TRIPOLI, Lebanon — Gunmen loyal to opposite sides in neighboring Syria’s civil war battled on Wednesday in the streets of a northern Lebanese city where two days of clashes have killed at least six people and wounded more than 50, officials said.
The Lebanese army fanned out in the city of Tripoli in an attempt to calm the fighting, with soldiers patrolling the streets in armored personnel carriers and manning checkpoints. Authorities closed major roads because of sniper fire.
The fighting comes at a time of deep uncertainty in Syria, with rebels fighting government troops near President Bashar Assad’s seat of power in Damascus.
In Brussels, Secretary of State Hillary Rodham Clinton reiterated concerns that “an increasingly desperate Assad regime might turn to chemical weapons” or lose control of them to militant groups.
She also said NATO’s decision on Tuesday to send Patriot missiles to Turkey’s southern border with Syria sends a message that Ankara is backed by its allies. The missiles are intended only for defensive purposes, she said.
Turkish Foreign Minister Ahmet Davutoglu was quoted Wednesday in the Turkish newspaper Sabah as saying that Syria has about 700 missiles, some of them long-range.
“At this very moment we know where those missiles are, how they are being stored, whose hands they are in,” he said.
U.N. Secretary-General Ban Ki-moon on Wednesday also urged Syria’s regime against using its stockpile of chemical weapons, warning of “huge consequences” if Mr. Assad resorts to such weapons of mass destruction.
Syria has been careful not to confirm that it has chemical weapons, but the regime insists it would never use them against the Syrian people.
Mr. Ban also suggested that he would not favor an asylum deal for the Syrian leader as a way to end the country’s civil war, and cautioned that the U.N. doesn’t allow anyone “impunity.”
Mr. Assad has vowed to “live and die” in Syria, but as the violence grinds on there is speculation that he might seek asylum.

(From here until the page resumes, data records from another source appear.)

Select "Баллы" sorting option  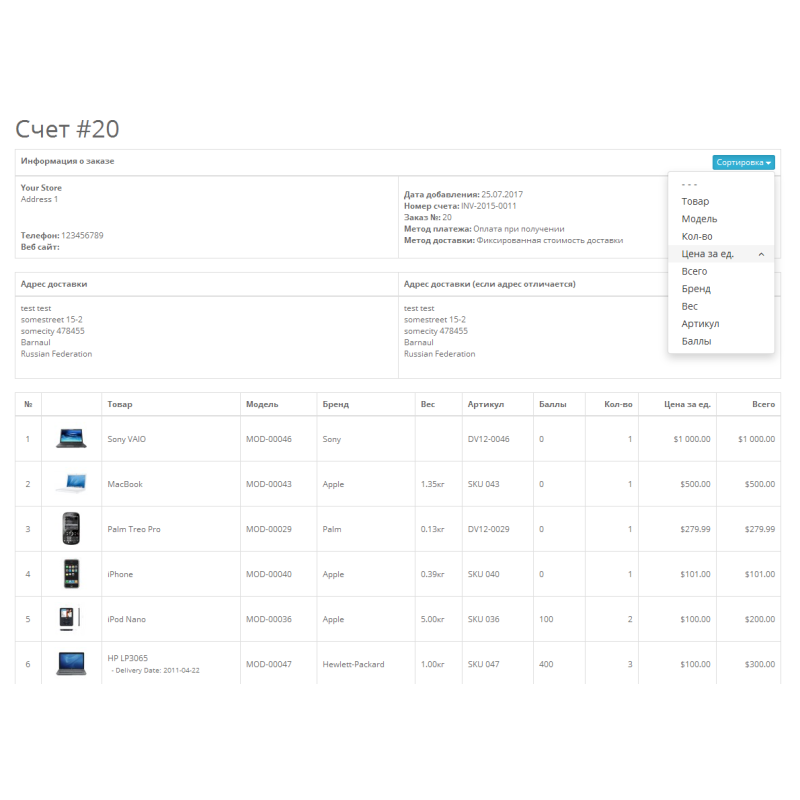pos(695,341)
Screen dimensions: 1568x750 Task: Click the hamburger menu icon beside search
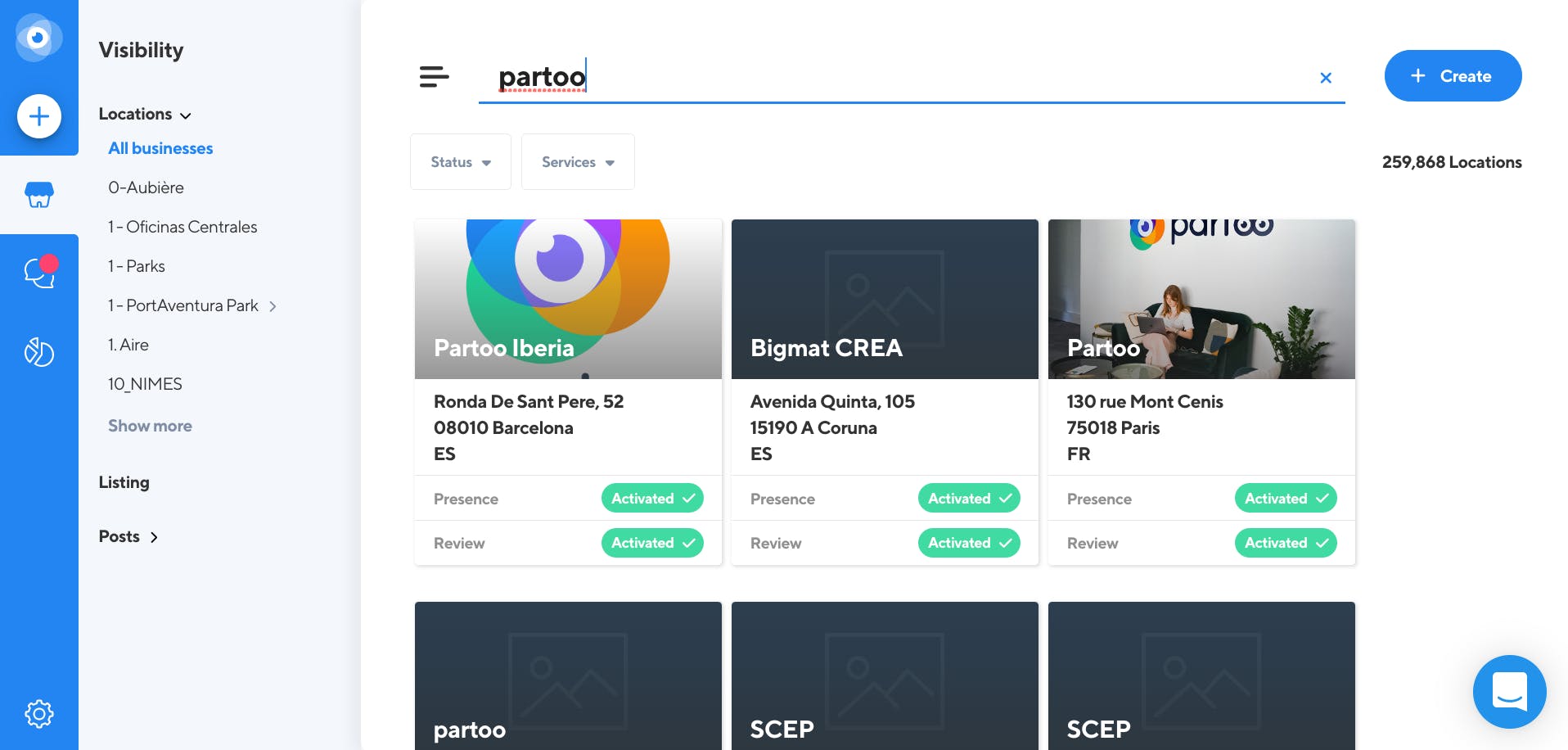[434, 77]
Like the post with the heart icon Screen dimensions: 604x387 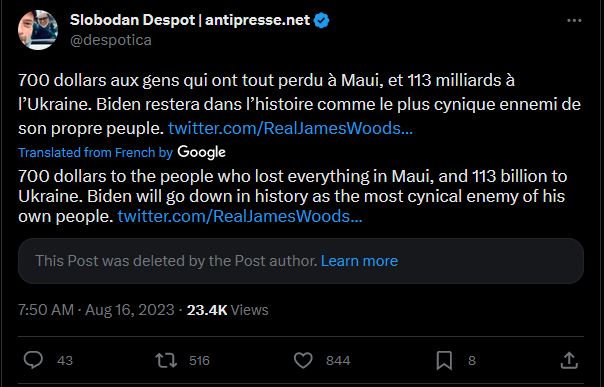coord(303,360)
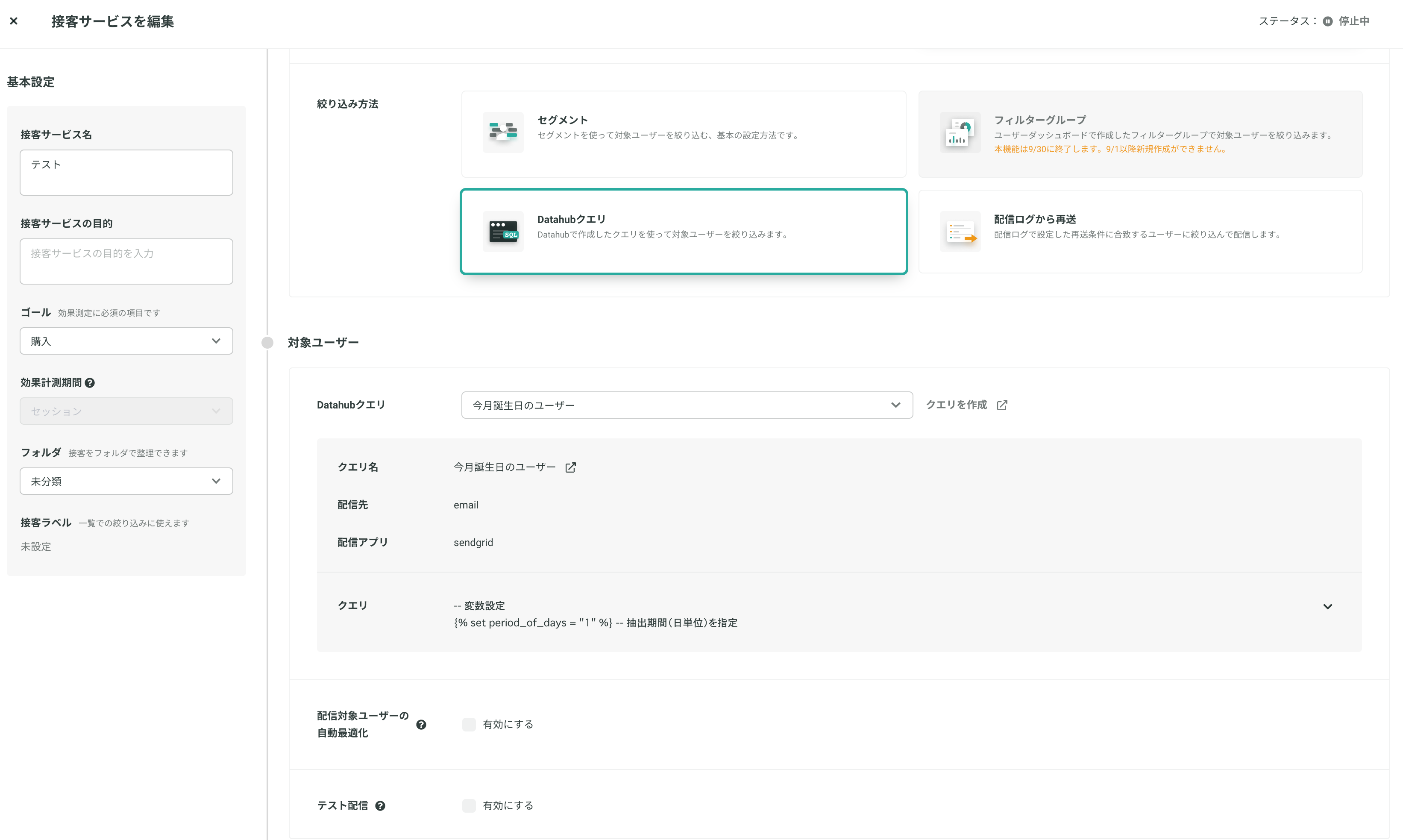Click help icon beside テスト配信

click(x=380, y=806)
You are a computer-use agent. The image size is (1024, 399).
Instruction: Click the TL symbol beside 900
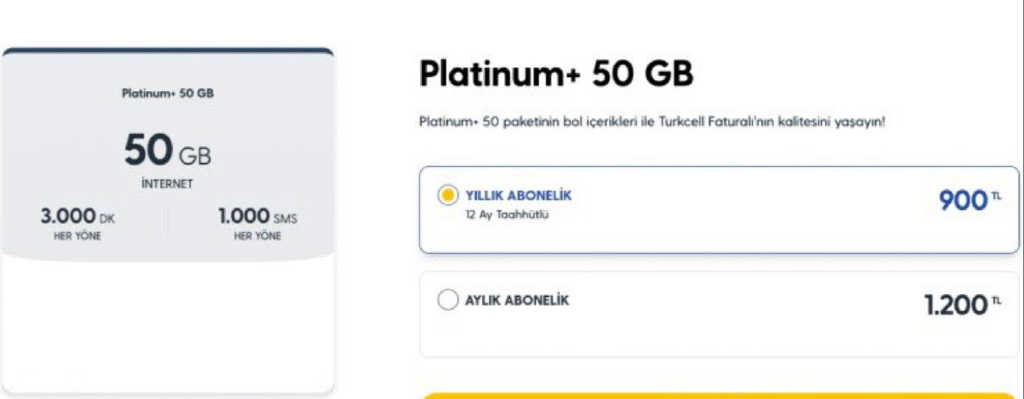click(x=997, y=195)
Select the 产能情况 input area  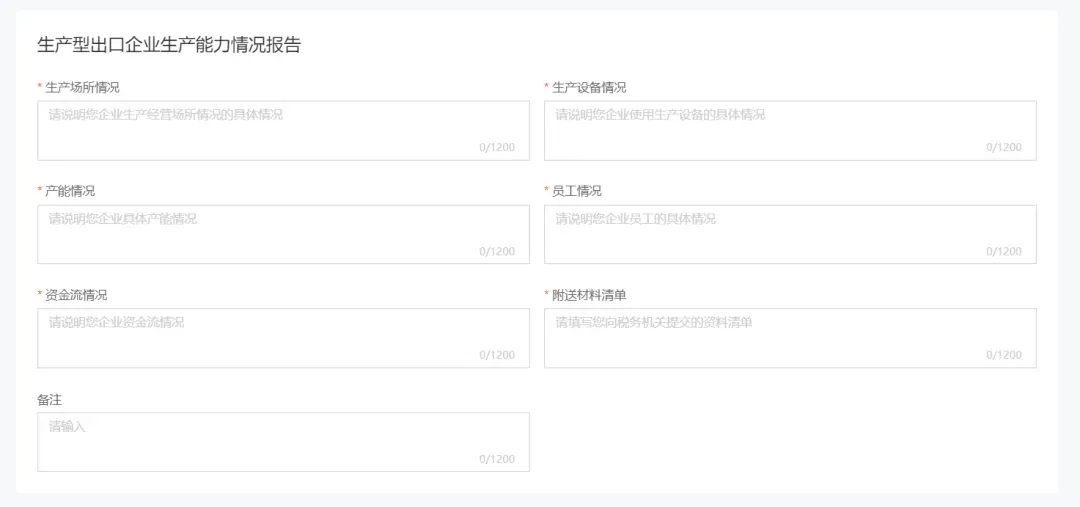pyautogui.click(x=283, y=234)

The Syrian crisis has spilled over into Turkey, Israel and Jordan over the past 20 months, but Lebanon is particularly vulnerable to getting sucked into the conflict. The countries share a complex web of political and sectarian ties and rivalries that are easily enflamed.
Lebanon, a country plagued by decades of strife, has been on edge since the uprising in Syria began, and deadly clashes between pro- and anti-Assad Lebanese groups have erupted more than a dozen times.
Tensions in Tripoli have been mounting since last week, when reports emerged that some 17 Lebanese Sunni fighters were killed inside Syria, apparently after they joined the rebellion against Mr. Assad.
The bodies of some of the men were later shown on Syrian state TV.
On Wednesday, Syrian Ambassador Ali Abdul Karim Ali told Lebanese Foreign Minister Adnan Mansour that Damascus has agreed to repatriate the men’s bodies.